Kline has the ability to read a room, to connect with people, to know when to encourage others to speak and when to speak himself, Jones said.

When Cadmus’ two co-founders decided to step down, Kline became the obvious choice, Jones said. They also wanted to hand over the firm to their employees, so they elected to sell the firm to an employee stock ownership plan (ESOP). After leading the firm through the transition to an ESOP, the founders promoted Kline.

Under the Cadmus ESOP, when an employee leaves, the company buys back his or her shares, so every employee has a vested interest in its success. The shares have appreciated 118 percent in value since Kline became CEO in 2007.

An introspective man, Kline is quick to learn from the mistakes that are inevitable for a CEO. His first board meeting was a disaster, he remembered. “I came in really pushing my agenda,” he said. He was aggressive, dismissed objections, and called some members’ points irrelevant. The next day, Jones asked to see him and told him that he’d been inappropriate. “You could have been fired,” he said.

Kline remembered feeling a haze of defensiveness. Looking at his mentor, he thought about fighting back.

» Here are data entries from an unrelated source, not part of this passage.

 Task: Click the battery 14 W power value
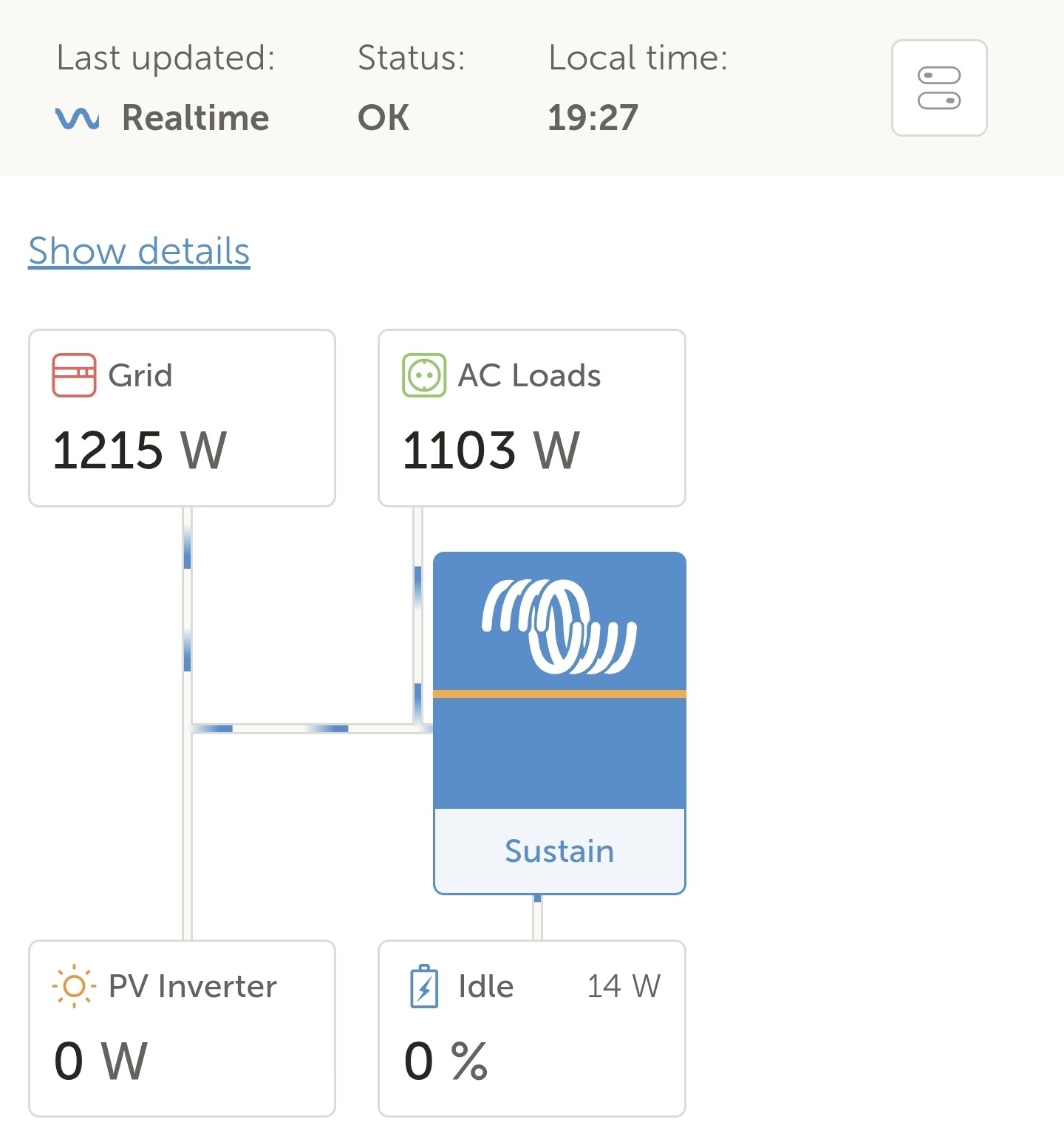(x=624, y=986)
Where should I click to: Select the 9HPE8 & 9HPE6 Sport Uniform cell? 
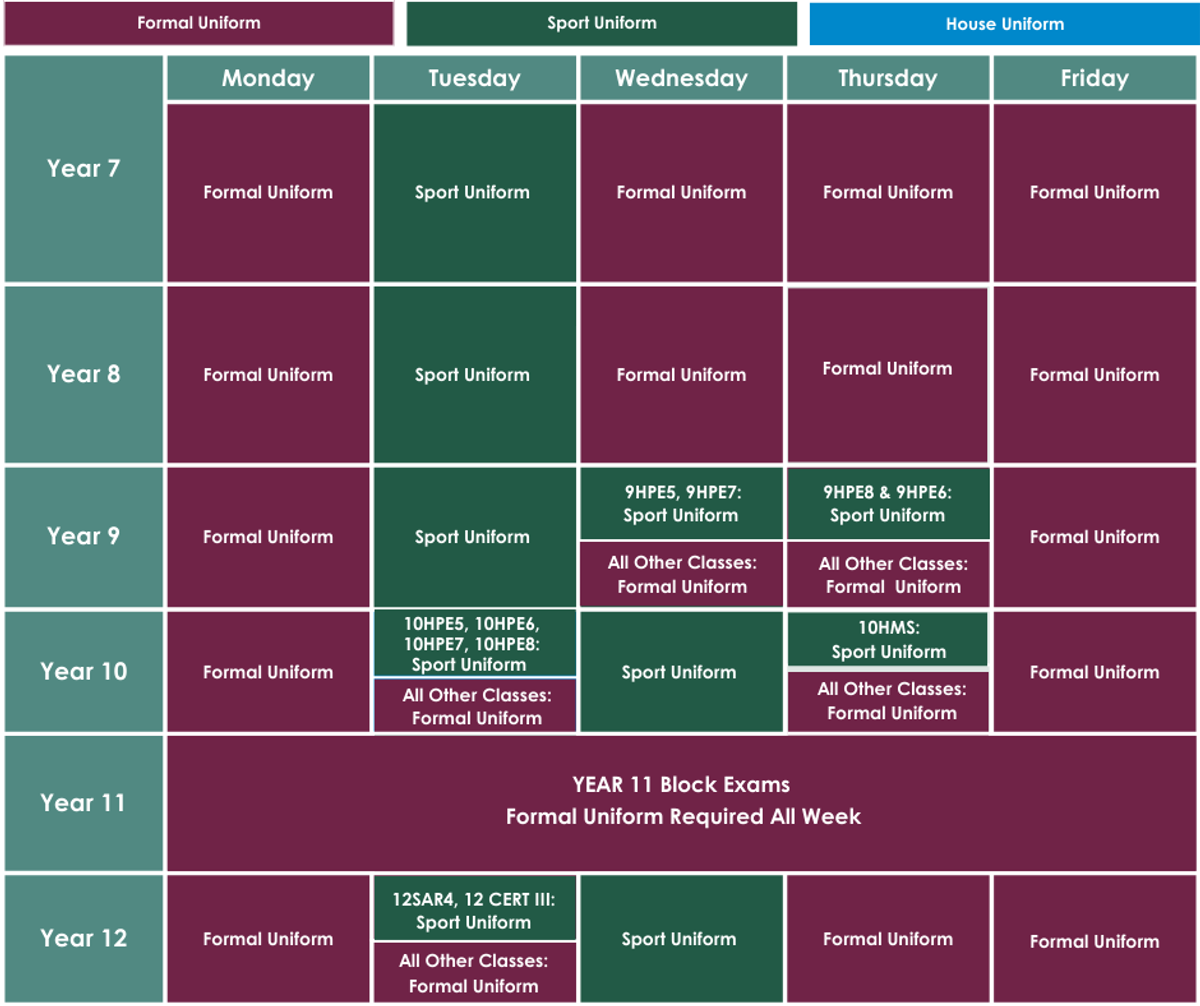tap(887, 504)
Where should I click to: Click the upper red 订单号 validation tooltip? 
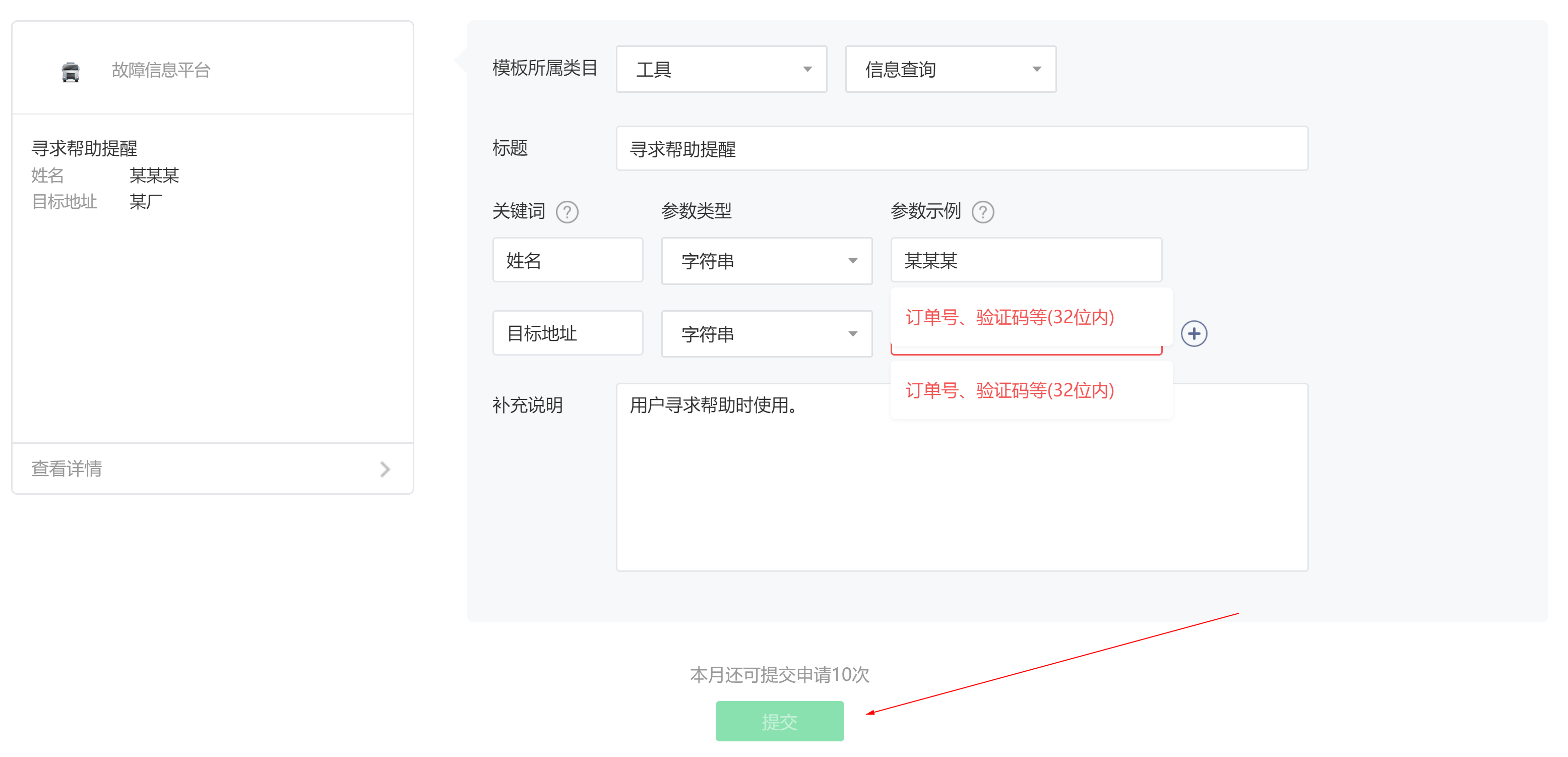coord(1009,317)
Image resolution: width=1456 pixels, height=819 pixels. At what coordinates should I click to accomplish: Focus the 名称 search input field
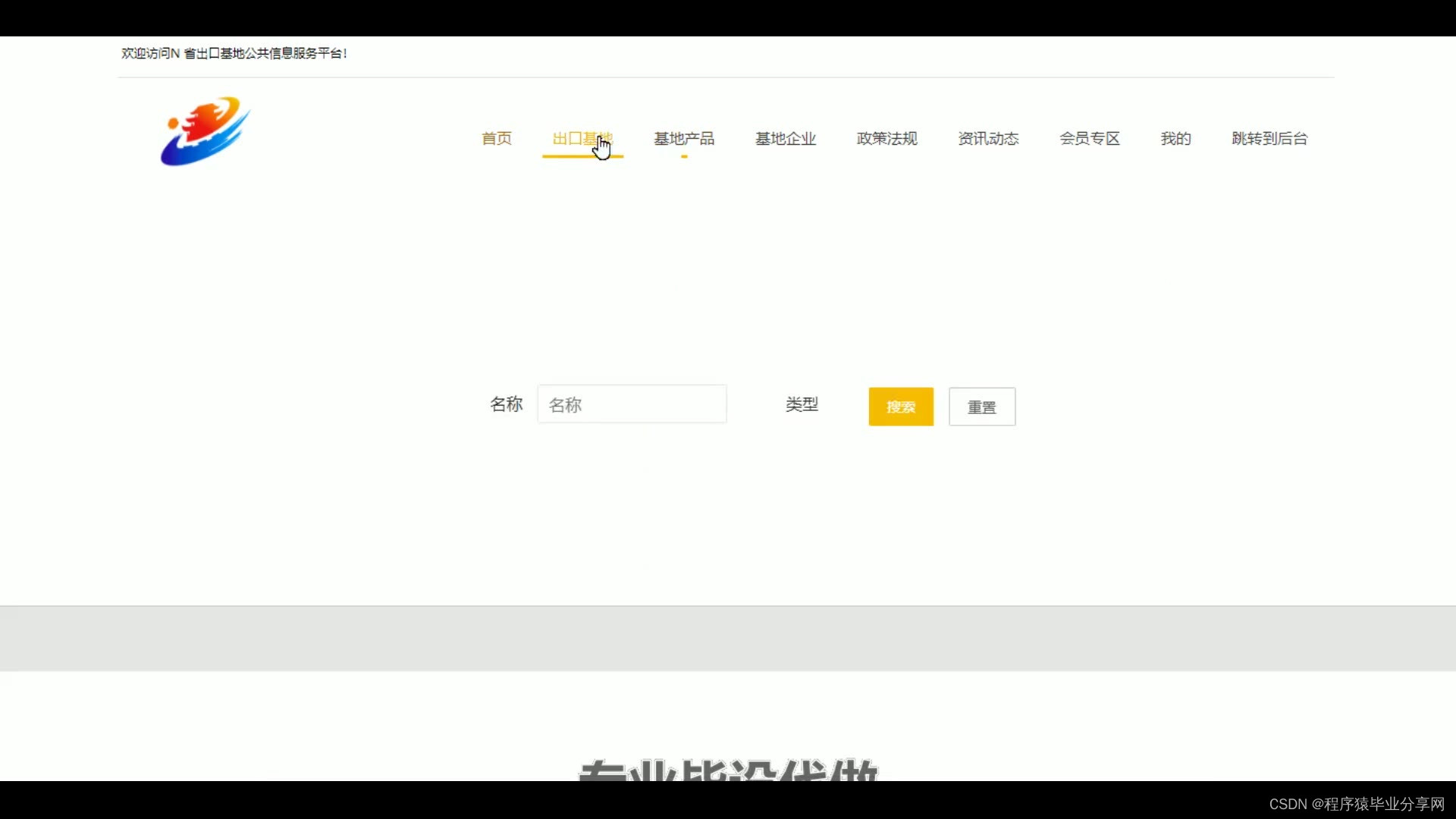tap(632, 404)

Then he realized Jones had never spoken to him this way before: Kline had been wrong.

“I never want to have this meeting with you again,” he told Jones, and then took each one of the board members to lunch individually to apologize.

Challenges in the Industry

Kline became CEO at a fairly difficult time in the industry. Federal spending has been steadily shrinking since 2011, and there’s been a consolidation among consultants as a result.

The danger for a consulting firm’s leader is the temptation to grab any contract that comes along in the struggle to survive. Even if that approach works, a consulting firm can grow unwieldy and inefficient. So a CEO’s challenge is to keep the firm growing, but with a cohesive identity.

“No matter what the rhetoric is, people are going to need help. Sea levels are going to rise. There will be droughts, rising temperatures, and other effects.” — Ian Kline

Kline said he uses three guidelines in his decision-making: Make an impact. Create opportunities for colleagues. Grow the business.

Cadmus will continue to acquire companies that will augment its technical capabilities in services ranging from managing climate security to regulatory support to communications, Kline said. The firm’s aim is not to enter new markets; rather, it seeks to construct a portfolio of capabilities that can serve its clients’ increasingly complex needs.

Cadmus’ success in the sustainability space has led to deepening ties with Johnson. Kline visits campus and has hosted students at Cadmus so they can see how the consulting firm operates. He has helped give the Center for Sustainable Global Enterprise strategic advice on how to best grow, work effectively with the private sector, and better serve students and alumni, said Mark Milstein, clinical professor of management and director of the center. “He’s approachable, intellectually curious, down-to-earth, and humble,” Milstein added.

The brash ambition that hung him up as a leader when he considered leaving Cadmus and at his first board meeting is nuanced now, but has never waned. Gesturing toward a whiteboard wall covered one-half by numbers and agendas (the other half filled with drawings by his kids of cars and princess castles), Kline said he’ll consider himself as having failed if the firm doesn’t reach $1 billion in revenue in ten years, while making an impact.

Always tuned in to the environment, he was bothered by the warm fall in Washington, D.C., where temperatures were 20 degrees above normal. Climate change is on his mind all the time, he said. While he has spoken with other executives about how to manage the uncertainty of the new administration, he said he is not worried about the short term. His job is to manage Cadmus and create an impact — for the long term.

“I am 100 percent committed to ensuring my children and everybody’s children are left with a world in which they are able to meet their needs and achieve their dreams, no matter what political administration is in office,” he said. “We’re talking ten generations from now.”